This code establishes the connection and handles the replication protocol’s handshake and keepalive messages. The real work happens when we receive an XLogData message. Inside it is the payload from the pgoutput plugin, which needs to be parsed to extract the row-level changes. A common pitfall here is not handling the standby status updates correctly, which can cause PostgreSQL to terminate the replication connection.

Part 3: Parsing Changes and Batching for Meilisearch

Indexing documents one by one is horribly inefficient. The network overhead would kill performance. The correct approach is to batch changes. We’ll collect changes in memory for a short period (e.g., 500ms) or until a certain batch size (e.g., 1000 documents) is reached, and then send them to Meilisearch in a single API call.
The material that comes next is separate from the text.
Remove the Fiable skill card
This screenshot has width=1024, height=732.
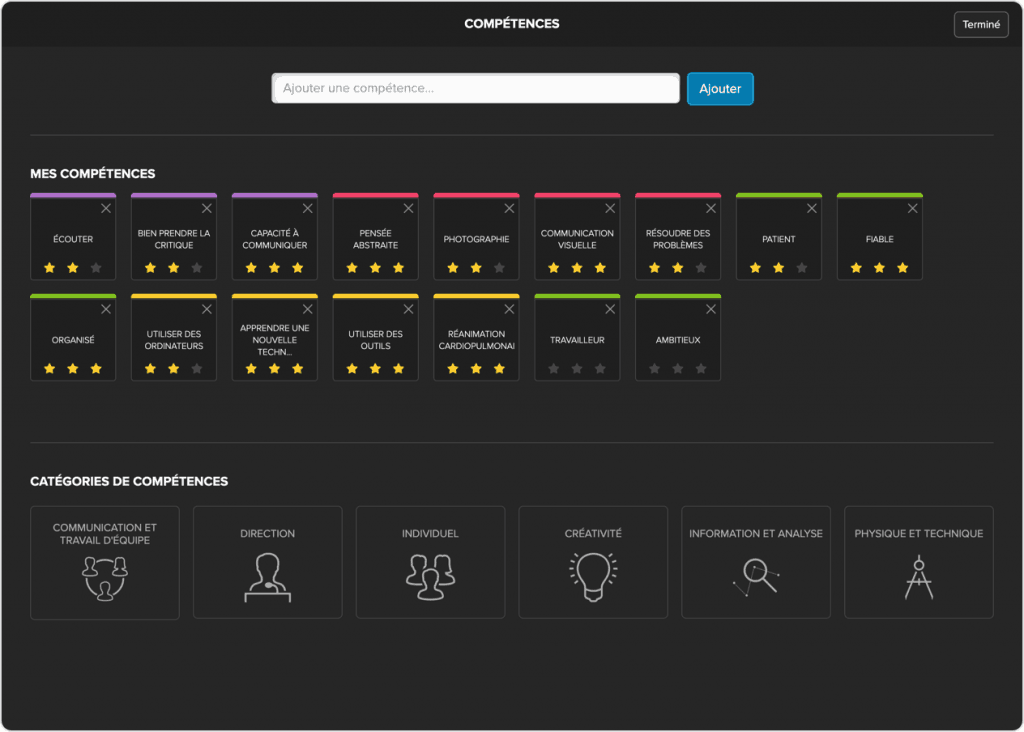pos(912,209)
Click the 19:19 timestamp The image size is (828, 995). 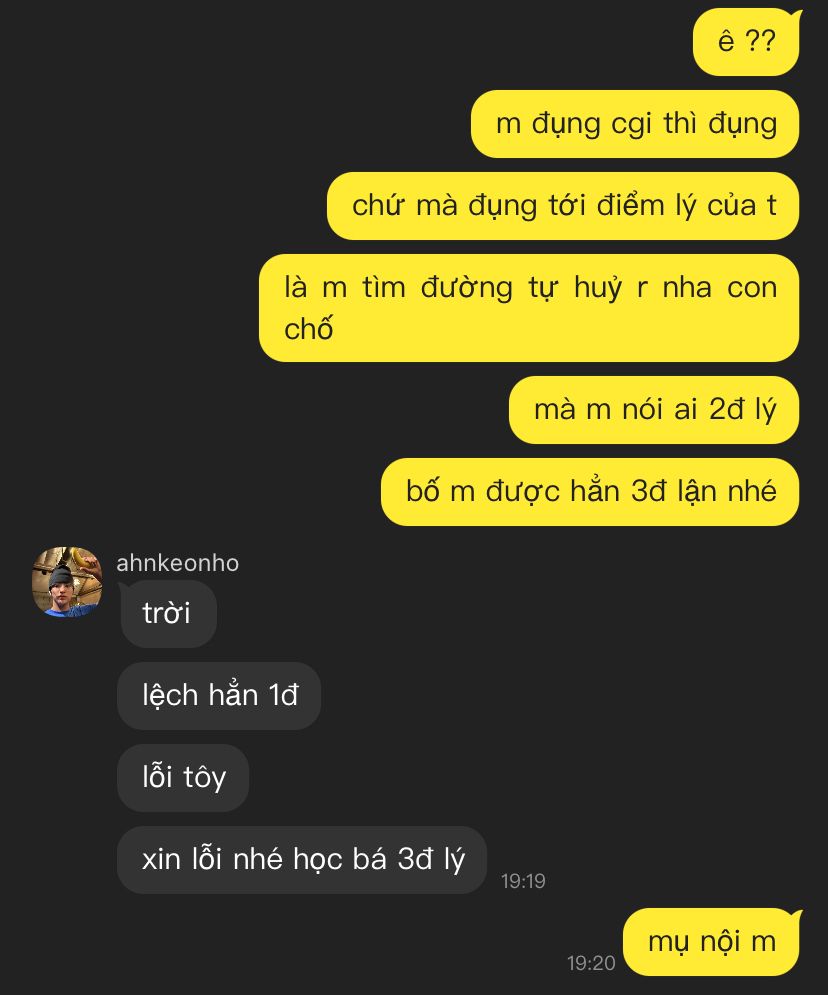coord(523,881)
Let’s expand processLogicalMessage to parse the pgoutput messages and build these batches.

// Extended replicator.go with batching and parsing logic.
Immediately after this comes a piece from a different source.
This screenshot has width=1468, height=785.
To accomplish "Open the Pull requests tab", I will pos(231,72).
// ... (previous code) ...

// Batch represents a collection of changes to be sent to Meilisearch.
type Batch struct {
	Upserts []Product
	Deletes []int32 // Just the IDs
}

type Replicator struct {
	conn         *pgconn.PgConn
	meiliClient  *meilisearch.Client // Assuming meilisearch-go client
	batch        *Batch
	batchTicker  *time.Ticker
	batchMaxSize int
	typeMap      *pgtype.Map
	relations    map[uint32]pglogrepl.RelationMessage
}

func (r *Replicator) processLogicalMessage(msg pglogrepl.Message) error {
	switch m := msg.(type) {
	case *pglogrepl.RelationMessage:
		// Postgres sends this message to describe the schema of a table being replicated.
		// We must store it in a map to decode subsequent row data.
		r.relations[m.RelationID] = *m
		
	case *pglogrepl.InsertMessage:
		relation, ok := r.relations[m.RelationID]
		if !ok {
			slog.Warn("Could not find relation for insert", "relation_id", m.RelationID)
			return nil
		}
		
		product, err := r.decodeTuple(relation, m.Tuple)
		if err != nil {
			return fmt.Errorf("could not decode insert tuple: %w", err)
		}
		r.batch.Upserts = append(r.batch.Upserts, product)
		
	case *pglogrepl.UpdateMessage:
	    // Similar to insert, but you get OldTuple and NewTuple. We only care about the new one for Meilisearch.
		relation, ok := r.relations[m.RelationID]
		if !ok {
			slog.Warn("Could not find relation for update", "relation_id", m.RelationID)
			return nil
		}
		product, err := r.decodeTuple(relation, m.NewTuple)
		if err != nil {
			return fmt.Errorf("could not decode update tuple: %w", err)
		}
		r.batch.Upserts = append(r.batch.Upserts, product)

	case *pglogrepl.DeleteMessage:
	    // For deletes, we only get the primary key of the old tuple.
		relation, ok := r.relations[m.RelationID]
		if !ok {
			slog.Warn("Could not find relation for delete", "relation_id", m.RelationID)
			return nil
		}
		// Assuming 'id' is the first column and primary key. This is a simplification.
		// A robust implementation would parse the key type from the relation message.
		var deletedID int32
		colValue := m.OldTuple.Columns[0]
		if err := r.typeMap.DecodeTo(colValue.Data, &deletedID); err != nil {
		     return fmt.Errorf("could not decode delete tuple id: %w", err)
		}
		r.batch.Deletes = append(r.batch.Deletes, deletedID)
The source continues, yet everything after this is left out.